━━━━━ Input material ━━━━━

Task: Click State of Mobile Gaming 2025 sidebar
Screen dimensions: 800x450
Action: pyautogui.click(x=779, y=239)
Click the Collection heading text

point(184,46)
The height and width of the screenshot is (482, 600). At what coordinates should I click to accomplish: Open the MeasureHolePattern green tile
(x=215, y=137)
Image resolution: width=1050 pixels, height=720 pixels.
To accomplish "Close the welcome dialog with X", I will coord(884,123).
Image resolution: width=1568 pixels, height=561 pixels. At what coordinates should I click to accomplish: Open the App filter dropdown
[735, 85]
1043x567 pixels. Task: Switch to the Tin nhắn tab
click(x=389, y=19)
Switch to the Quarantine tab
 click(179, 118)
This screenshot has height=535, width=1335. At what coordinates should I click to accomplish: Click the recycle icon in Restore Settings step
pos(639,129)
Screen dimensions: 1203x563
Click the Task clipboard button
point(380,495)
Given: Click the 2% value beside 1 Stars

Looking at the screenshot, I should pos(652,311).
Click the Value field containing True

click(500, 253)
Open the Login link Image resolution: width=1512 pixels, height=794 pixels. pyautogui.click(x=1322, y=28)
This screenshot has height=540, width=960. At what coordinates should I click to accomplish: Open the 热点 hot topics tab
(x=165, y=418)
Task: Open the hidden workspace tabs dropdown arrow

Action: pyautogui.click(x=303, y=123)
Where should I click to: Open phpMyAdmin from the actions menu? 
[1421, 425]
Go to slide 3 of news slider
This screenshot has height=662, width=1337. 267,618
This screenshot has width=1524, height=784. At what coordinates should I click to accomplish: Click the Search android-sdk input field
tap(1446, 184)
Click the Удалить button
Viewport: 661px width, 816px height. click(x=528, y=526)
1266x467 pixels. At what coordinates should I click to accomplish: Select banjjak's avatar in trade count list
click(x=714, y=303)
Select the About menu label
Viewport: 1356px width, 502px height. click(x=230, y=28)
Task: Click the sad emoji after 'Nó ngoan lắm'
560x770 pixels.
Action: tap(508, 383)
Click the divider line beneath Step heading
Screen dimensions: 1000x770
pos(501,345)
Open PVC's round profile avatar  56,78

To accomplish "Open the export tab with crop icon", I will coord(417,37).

━━━━━

Exercise brief
Find "Given: Click the 2% value beside 1 Stars" in the entries above and copy that whole line exactly, then each line after it through the line that contains "Open the Login".

Exercise output
Given: Click the 2% value beside 1 Stars

Looking at the screenshot, I should pos(652,311).
Click the Value field containing True

click(500, 253)
Open the Login link Image resolution: width=1512 pixels, height=794 pixels. pyautogui.click(x=1322, y=28)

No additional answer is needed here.